» Source text
============================================================

No passphrase, no KDF, no vault awareness. Pure bytes-in, bytes-out.

### Embedding process

1. **Decode JPEG to pixels.** Convert to YCbCr, extract Y (luminance) channel only. Luminance has the most DCT energy and survives re-encoding best. Cb/Cr are often subsampled 4:2:0 by social media.

2. **Define embedding region.** Central 70% of image (15% margin on all sides). For a 4000x3000 photo: inner 2800x2100 pixels. The margin is a "crumple zone" — 15% crop from any edge doesn't touch embedded data.

3. **Block-DCT.** Divide the embedding region into 8x8 blocks, apply 2D DCT to each.

4. **Select embedding blocks.** Fixed geometric pattern — evenly spaced blocks across the central region. The pattern is public (part of the spec). Security comes from the extracted secret being meaningless without the passphrase, not from hiding which blocks carry data.

5. **Encode with heavy redundancy.**
   - 32 bytes secret → Reed-Solomon RS(255, 223) → 64 bytes (can correct 16 byte errors per block)
   - Repeat entire RS-encoded payload N times across different block groups (20+ copies for a typical phone photo)

============================================================

» Provided data
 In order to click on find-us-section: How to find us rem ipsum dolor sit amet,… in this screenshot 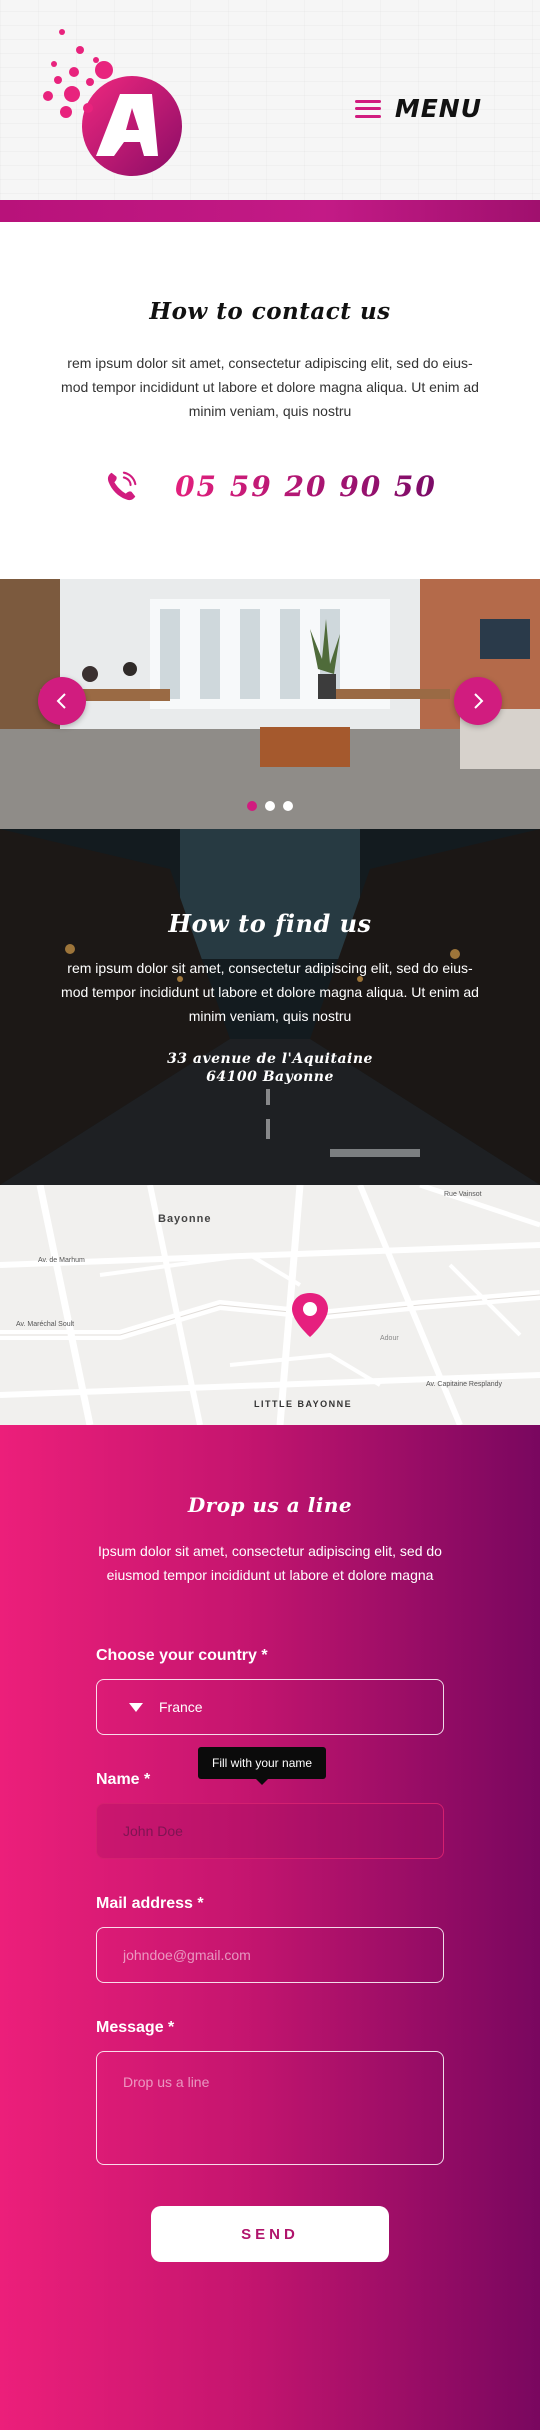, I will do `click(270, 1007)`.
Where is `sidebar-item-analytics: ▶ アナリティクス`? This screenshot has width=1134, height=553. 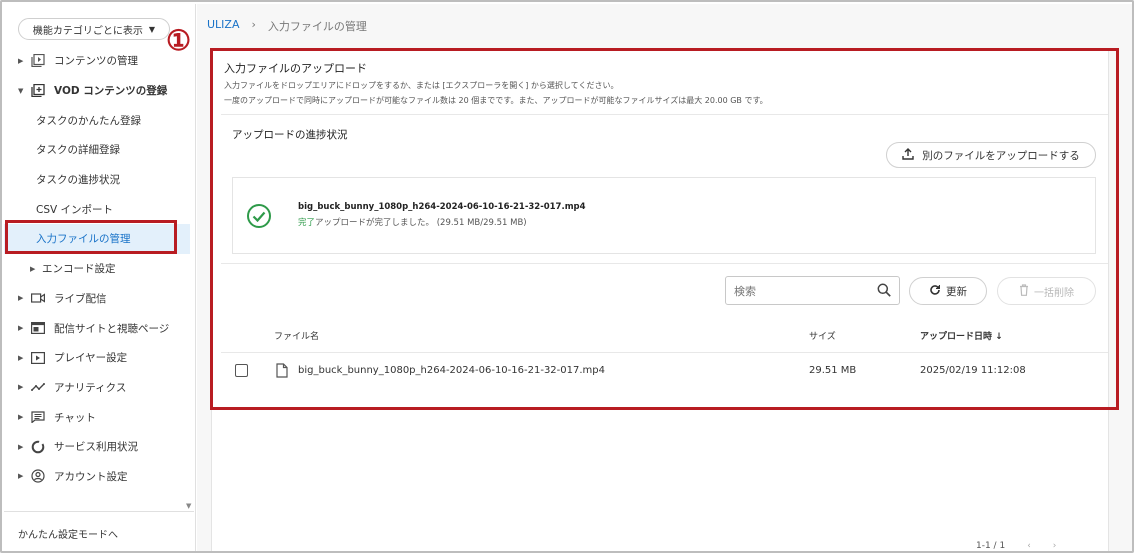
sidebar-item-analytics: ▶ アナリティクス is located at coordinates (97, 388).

============================================================

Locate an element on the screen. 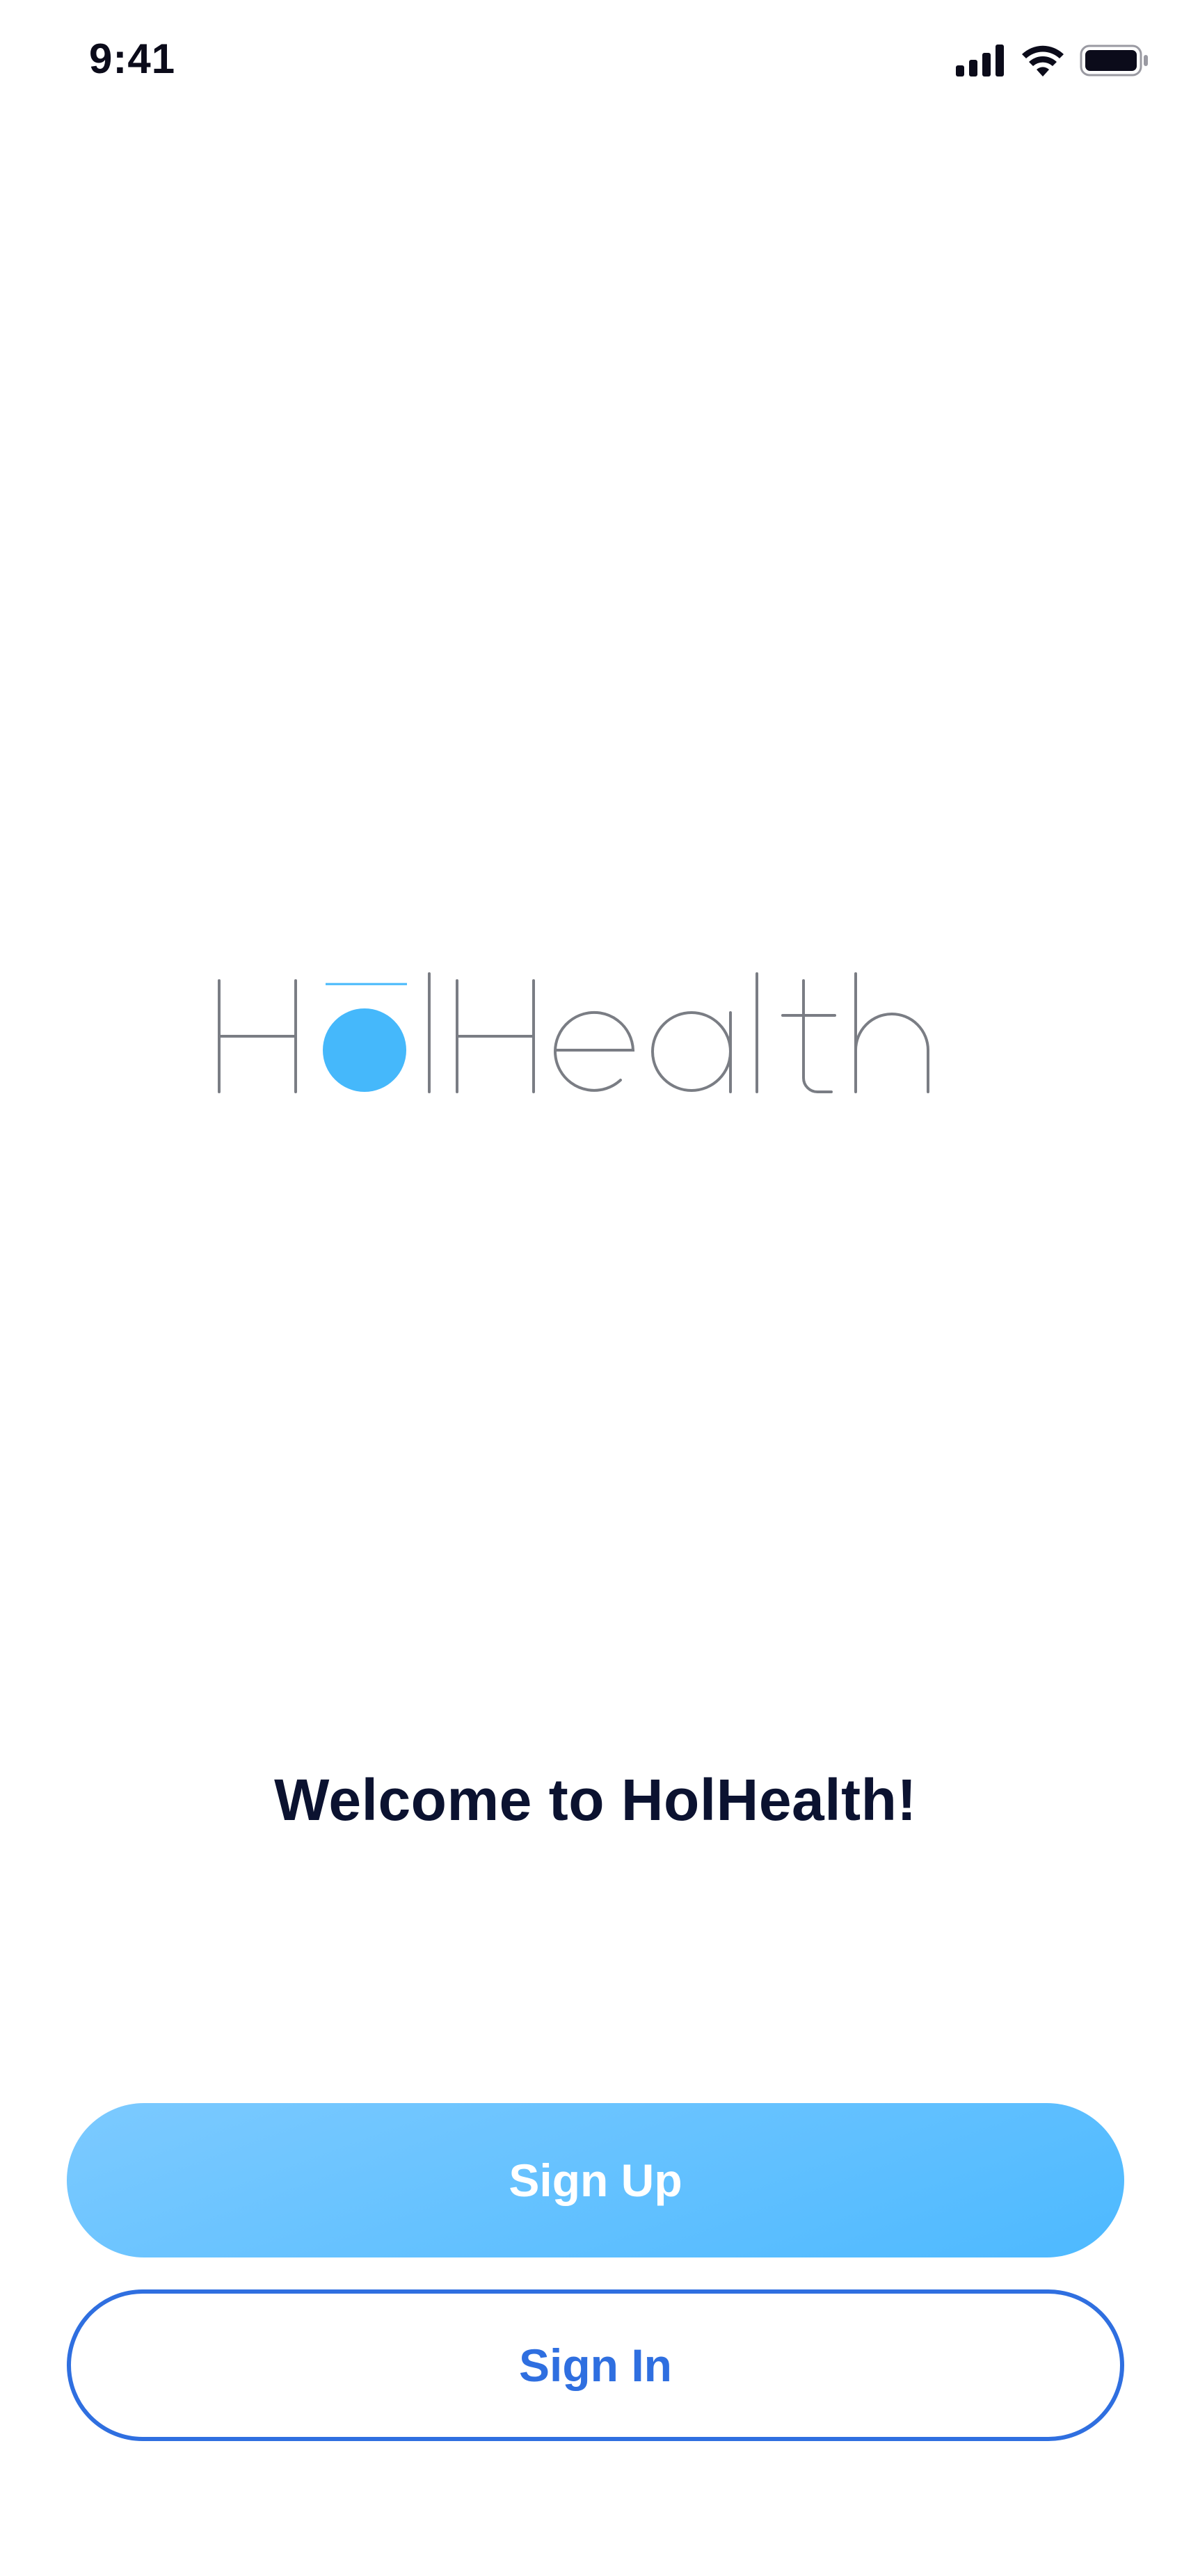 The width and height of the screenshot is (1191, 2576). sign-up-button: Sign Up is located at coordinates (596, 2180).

============================================================

» What the task asks
From the embedding-process text above, repeat the passage starting with "No passphrase, no" and going on through "by social media.".

» Expected output
No passphrase, no KDF, no vault awareness. Pure bytes-in, bytes-out.

### Embedding process

1. **Decode JPEG to pixels.** Convert to YCbCr, extract Y (luminance) channel only. Luminance has the most DCT energy and survives re-encoding best. Cb/Cr are often subsampled 4:2:0 by social media.